Welcome to EMC Consulting Blogs Sign in | Join | Help

SSIS Junkie

SSIS: Is SSIS a professional data integration tool?

Steve Sauer (I'm guessing that is his name) is writing a diploma thesis in which he is comparing various data integration suites including BO Data Integrator, Informatica and various others. And SSIS of course (otherwise why would I be writing this post).

He has been asking alot of interesting questions on the SSIS forum about SSIS's capabilities and I was disappointed to read that he doesn't class SSIS as what he terms a "professional data integration platform". In fairness he does give reasons and he cites SSIS's lack of what he believes are enterprise-class features such as:

  • Impact analysis
  • Data lineage
  • Metadata exchange
  • No out-of-the-box support for enterprise systems

None of which I would dispute (much).

I don't have much experience to speak of in regard to the other tools that Steve is covering so I can't really talk about the areas in which, in Steve's opinion, SSIS is falling short. Nor can I argue to the contrary - much as I would like to. I do have a very strong belief however that SSIS more than fulfills the requirements of a professional data integration tool due to its huge range of features, ease of extensibility and fantastic performance.

I look forward to hopefully being able to read Steve's final thesis submission. In the meantime, I am interested to see what other people think about this subject.

  • Do you think SSIS qualifies as a Professional Data Integration Platform?
  • Do you agree with Steve's assertion that SSIS falls short in some important areas?
  • What, in your opinion, constitues a Professional Data Integration Platform?

Feel free to post comments up here, or write your opinions elsewhere (perhaps on your own blog) and let me know. I'm interested to read people's thoughts around this subject.






Published Tuesday, August 15, 2006 9:10 AM by jamie.thomson



Dan.Perrin said:

I fear Steve may have hit a nerve. I would agree that his view is a little harsh.

Microsoft SQL Server is probably never going to be at the leading edge of “Data Warehouse” technology. SQL Server 2005 RDBMS hasn’t caught Oracle, but it now at least has the necessary features on which an enterprise data warehouse can be implemented. And the same can probably be said about Analysis Services (versus dare I say Oracle Express) and Reporting Services (versus Crystal).
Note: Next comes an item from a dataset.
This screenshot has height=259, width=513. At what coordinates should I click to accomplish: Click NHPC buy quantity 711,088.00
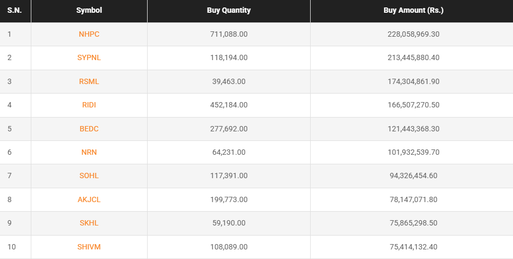(x=229, y=34)
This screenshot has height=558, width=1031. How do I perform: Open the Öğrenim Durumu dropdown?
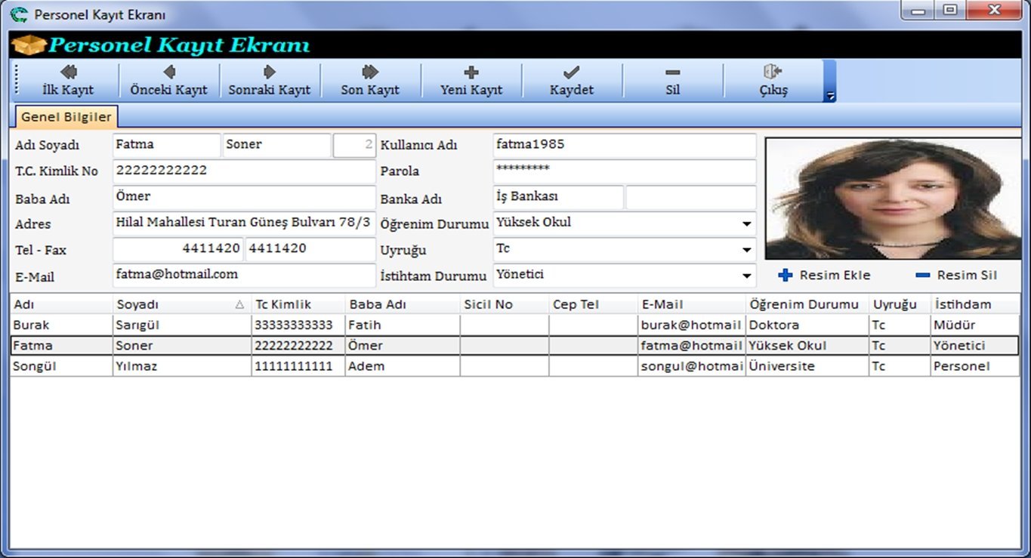click(x=746, y=224)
So in the same way, Integration Services isn’t leading the edge, but there are many enterprise data warehouses using it as their data integration tool (and that couldn't be said for DTS). I suspect if total number of implementations were a measure of a “professional data integration” tool then it wouldn't be long until Steve's thesis would have to consider it and I suspect to the cost of several others on his list.
August 17, 2006 8:40 PM

Craig said:

While I agree with some of the PR generated by Microsoft - as they have come a long way between 2000 and 2005 versions, they are still quite a long way from being enterprise class level. We are a DataStage shop and have been looking at a switch to SQL Server (pretty much all year-over-year cost driven) and SSIS requires a tremendous amount of additional work to do the same things we do in DataStage. Of course, DataStage has been around a lot longer - now at version 7.5 - 8 coming out later this year and SSIS is version 1.0.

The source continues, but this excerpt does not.